Nie wolno nam zapominać jeśli mamy pozostać Polakami, a także jeśli Europa ma zachować rdzeń swej duchowej tożsamości, tej w której jest wolność i chrześcijaństwo. W maju 1920 roku, kiedy żołnierz polski zmagał się z Armią Czerwoną o przyszłość Europy Wschodniej, w Wadowicach urodził się Karol Wojtyła.
Wyobraźmy sobie, że Polska poddaje się dyktatowi Lenina w sierpniu 1920 roku. Że powstaje nowa, skrojona według projektu Stalina, polska republika sowiecka. Czy młody Karol mógłby usłyszeć o Bogu? Mógłby stać się Polakiem? Te pytania dotyczą całego pokolenia – najwspanialszej bodaj w XX wieku pokolenia Polaków, urodzonych i wychowanych w wolnej Ojczyźnie.
Te pytania dotyczą także nas, dzieci i wnuków tego pokolenia.
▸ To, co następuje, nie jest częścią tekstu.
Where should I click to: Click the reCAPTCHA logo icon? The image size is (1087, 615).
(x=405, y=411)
Owe pytania, pytania o pamięć roku 1920 przekształcają się dzisiaj w pytania jeszcze poważniejsze: czy chcemy nadal być Polakami, czy chcemy walczyć (walczyć naszą pracą, naszą odwagą dawania świadectwa swojej tożsamości) o Polskę i Europę wierną swym najlepszym duchowym tradycjom?
Czy chcemy Polski suwerennej, niepodległej, gotowej wspierać wolność mniejszych narodów naszej części kontynentu, czy godzimy się z rolą pionków ustawianych na geopolitycznej mapie przez mocarstwa lekceważące mniejszych i słabszych i narzucające im bezwzględnie dyktat swoich ideologicznych preferencji?
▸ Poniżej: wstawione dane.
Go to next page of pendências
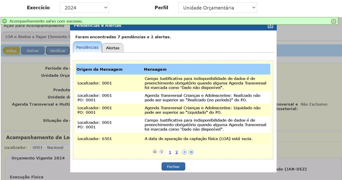The height and width of the screenshot is (180, 342). coord(184,152)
BITWA WARSZAWSKA STRATEGIA JÓZEFA PIŁSUDSKIEGO
Bitwa Warszawska – „Cud nad Wisłą”– stoczona w dniach 13-25 sierpnia 1920 w czasie wojny polsko-bolszewickiej – uznana za osiemnastą na liście przełomowych bitew w historii świata, zdecydowała o zachowaniu niepodległości przez Polskę i nierozprzestrzenieniu się rewolucji komunistycznej na Europę Zachodnią.
Kluczową rolę odegrał manewr Wojska Polskiego oskrzydlający Armię Czerwoną przeprowadzony przez Naczelnego Wodza Józefa Piłsudskiego, wyprowadzony znad Wieprza 16 sierpnia, przy jednoczesnym związaniu głównych sił bolszewickich na przedpolach Warszawy.
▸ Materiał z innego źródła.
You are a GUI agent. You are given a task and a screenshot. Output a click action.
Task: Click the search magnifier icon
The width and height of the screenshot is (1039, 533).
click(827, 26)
Tak oto Polska ocaliła siebie i Europę przed klęską „Widma krążącego po Europie, widma komunizmu”, deklaracji programowej Związku Komunistów (niemieckiej partii komunistycznej) napisanej przez Karola Marksa i Fryderyka Engelsa na przełomie lat 1847 i 1848 i ogłoszoną w lutym 1848 roku w Londynie.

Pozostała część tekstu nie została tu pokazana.